Mais pour l’écrivain algérien Kamel Daoud, interrogé sur vendredi sur RTL, « le principal changement, c’est le fait que les gens n’ont plus peur ». Selon lui, « l’écrasante majorité des Algériens ne reculeront plus ». Kamel Daoaud a lui-même participé à la manifestation vendredi.
2- Report des élections
Parmi les plan B vers lesquels pourraient se tourner le pouvoir s’il n’arrive pas à contenir la protestation, on peut citer l’hypothèse d’un report des élections initialement prévues pour le 18 avril. C’est notamment ce que réclame l’opposante Louisa Hanoune, secrétaire générale du Parti des travailleurs (gauche) qui estime que l’Algérie est « dans une phase prérévolutionnaire ». « Je me demande si l’issue ne réside pas dans le report d’un ou deux mois maximum, pas à l’infini, afin de réunir toutes les conditions de démocratie et de transparence », a-t-elle déclaré lundi sur TSA Direct.

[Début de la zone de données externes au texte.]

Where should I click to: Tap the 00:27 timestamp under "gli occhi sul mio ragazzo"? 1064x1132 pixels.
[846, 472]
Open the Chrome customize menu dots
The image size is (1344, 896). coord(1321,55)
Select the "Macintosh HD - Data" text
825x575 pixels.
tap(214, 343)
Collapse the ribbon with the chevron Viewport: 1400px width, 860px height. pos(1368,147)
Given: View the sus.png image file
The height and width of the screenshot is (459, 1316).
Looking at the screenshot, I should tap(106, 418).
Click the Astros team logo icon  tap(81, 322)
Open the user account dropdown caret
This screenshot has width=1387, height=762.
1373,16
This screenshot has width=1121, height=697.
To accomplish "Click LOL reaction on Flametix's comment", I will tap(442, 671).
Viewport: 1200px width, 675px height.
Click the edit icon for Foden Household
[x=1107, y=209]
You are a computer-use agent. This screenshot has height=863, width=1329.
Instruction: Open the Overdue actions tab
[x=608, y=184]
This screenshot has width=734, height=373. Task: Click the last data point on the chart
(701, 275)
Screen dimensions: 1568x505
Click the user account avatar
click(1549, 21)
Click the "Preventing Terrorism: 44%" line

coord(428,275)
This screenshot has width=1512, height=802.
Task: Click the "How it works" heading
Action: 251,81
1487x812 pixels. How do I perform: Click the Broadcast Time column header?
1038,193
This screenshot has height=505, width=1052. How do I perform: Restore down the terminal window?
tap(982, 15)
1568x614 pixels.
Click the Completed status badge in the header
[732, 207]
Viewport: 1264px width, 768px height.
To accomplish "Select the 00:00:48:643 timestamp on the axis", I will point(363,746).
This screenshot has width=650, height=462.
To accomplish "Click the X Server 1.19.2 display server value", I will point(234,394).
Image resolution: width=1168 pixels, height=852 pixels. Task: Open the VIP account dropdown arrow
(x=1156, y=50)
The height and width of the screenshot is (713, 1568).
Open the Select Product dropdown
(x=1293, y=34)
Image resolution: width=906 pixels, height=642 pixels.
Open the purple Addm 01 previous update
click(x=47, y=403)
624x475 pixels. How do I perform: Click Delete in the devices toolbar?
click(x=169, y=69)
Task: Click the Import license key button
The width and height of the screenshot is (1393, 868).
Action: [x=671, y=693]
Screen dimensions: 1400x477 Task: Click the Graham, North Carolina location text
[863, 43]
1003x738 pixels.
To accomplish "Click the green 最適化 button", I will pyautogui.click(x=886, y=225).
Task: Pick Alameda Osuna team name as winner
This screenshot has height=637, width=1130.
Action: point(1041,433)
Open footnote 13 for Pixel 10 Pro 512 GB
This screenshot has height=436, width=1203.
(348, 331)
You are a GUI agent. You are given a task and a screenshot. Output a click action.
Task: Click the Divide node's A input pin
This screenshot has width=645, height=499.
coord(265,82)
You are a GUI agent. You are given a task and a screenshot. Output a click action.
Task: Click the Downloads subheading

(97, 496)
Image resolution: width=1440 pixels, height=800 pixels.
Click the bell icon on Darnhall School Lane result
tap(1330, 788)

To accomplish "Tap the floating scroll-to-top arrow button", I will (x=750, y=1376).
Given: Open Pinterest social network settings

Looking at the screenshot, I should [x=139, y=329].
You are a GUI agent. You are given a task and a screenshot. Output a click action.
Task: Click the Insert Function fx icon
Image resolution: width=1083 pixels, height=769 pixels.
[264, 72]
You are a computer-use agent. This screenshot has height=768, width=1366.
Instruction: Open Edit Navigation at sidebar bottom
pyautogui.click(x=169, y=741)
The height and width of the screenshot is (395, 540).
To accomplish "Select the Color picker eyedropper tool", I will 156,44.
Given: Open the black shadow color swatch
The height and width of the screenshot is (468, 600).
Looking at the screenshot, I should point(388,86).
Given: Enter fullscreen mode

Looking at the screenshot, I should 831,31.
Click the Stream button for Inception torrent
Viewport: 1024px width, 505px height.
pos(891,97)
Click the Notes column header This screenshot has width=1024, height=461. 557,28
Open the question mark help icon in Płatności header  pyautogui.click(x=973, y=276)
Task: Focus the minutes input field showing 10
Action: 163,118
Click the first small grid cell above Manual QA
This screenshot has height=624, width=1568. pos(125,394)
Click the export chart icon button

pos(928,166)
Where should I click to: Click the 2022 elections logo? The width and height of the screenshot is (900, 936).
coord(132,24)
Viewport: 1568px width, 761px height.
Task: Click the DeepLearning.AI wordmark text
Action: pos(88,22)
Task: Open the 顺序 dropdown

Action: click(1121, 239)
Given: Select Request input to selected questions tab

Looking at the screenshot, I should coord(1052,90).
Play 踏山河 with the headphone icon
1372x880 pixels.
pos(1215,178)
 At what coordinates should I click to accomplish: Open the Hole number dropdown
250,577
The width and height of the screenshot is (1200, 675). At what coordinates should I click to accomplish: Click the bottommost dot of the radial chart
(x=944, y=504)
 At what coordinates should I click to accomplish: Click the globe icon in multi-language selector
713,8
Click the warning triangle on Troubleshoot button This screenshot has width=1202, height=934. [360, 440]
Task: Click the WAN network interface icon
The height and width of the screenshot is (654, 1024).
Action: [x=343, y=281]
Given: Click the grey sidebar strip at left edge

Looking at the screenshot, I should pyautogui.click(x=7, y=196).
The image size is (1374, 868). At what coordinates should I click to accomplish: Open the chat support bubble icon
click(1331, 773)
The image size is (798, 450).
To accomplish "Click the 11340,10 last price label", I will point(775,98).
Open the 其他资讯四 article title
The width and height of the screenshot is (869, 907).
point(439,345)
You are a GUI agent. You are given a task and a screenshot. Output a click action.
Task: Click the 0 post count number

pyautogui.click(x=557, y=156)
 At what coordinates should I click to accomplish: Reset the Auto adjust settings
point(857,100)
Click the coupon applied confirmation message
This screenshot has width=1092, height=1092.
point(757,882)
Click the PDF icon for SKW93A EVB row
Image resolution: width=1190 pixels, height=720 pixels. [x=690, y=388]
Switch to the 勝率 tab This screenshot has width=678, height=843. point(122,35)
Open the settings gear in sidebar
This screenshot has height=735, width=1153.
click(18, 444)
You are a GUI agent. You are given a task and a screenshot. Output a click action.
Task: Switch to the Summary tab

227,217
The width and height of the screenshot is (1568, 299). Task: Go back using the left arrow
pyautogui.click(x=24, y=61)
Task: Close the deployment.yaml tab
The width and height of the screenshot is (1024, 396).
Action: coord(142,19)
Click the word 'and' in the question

Le report pourrait également permettre au pouvoir de gagner de temps pour trouver une sortie de crise et peut-être désigner un remplaçant à Abdelaziz Bouteflika.
3- Retrait de la candidature d’Abdelaziz Bouteflika
Pour l’instant, cette hypothèse est totalement écartée par le système en place. Mais si les manifestations se poursuivent et que l’instabilité gagne le pays, l’armée pourrait appuyer dans le sens d’un retrait. A ce moment-là, c’est un proche de d’Abdelaziz Bouteflika qui pourrait prendre le devant de la scène.
Le nom de son petit frère, Saïd Bouteflika, 61 ans et conseiller spécial, revient régulièrement. Au vu de l’état de santé de son frère, qui a fait un AVC en 2013, certains vont même jusqu’à la considérer comme le président de facto de l’Algérie depuis cette date. Mais reste pour l’instant discret.
Enfin, la solution réclamée par les manifestants est l’organisation d’élections libres mais il y a peu de chances que le pouvoir en place y accède.
4- Scénario « à la syrienne »
C’est un argument qui revient sans cesse dans les discours du pouvoir pour décourager la protestation. Jeudi encore, le Premier ministre Ahmed Ouyahia a mis en garde contre un scénario « à la syrienne », pays en guerre depuis 2011. « Des manifestants heureux ont offert des roses aux policiers. Mais rappelons-nous ensemble qu’en Syrie, ça a commencé aussi avec des roses », a-t-il déclaré devant l’Assemblée populaire nationale. « Je ne parle pas pour faire peur au peuple, non, je ne parle pas pour exploiter le passé », avait pourtant auparavant assuré Ahmed Ouyahia.
Si l’Algérie est encore très loin d’être dans la même situation, l’ombre des révolutions arabes planent forcément dans les esprits. Les situations en Syrie, Libye voir en Egypte sont prises comme des exemples à éviter même parmi les opposants à Abdelaziz Bouteflika. La guerre civile entre 1991 et 2002 a également laissé des traces en Algérie.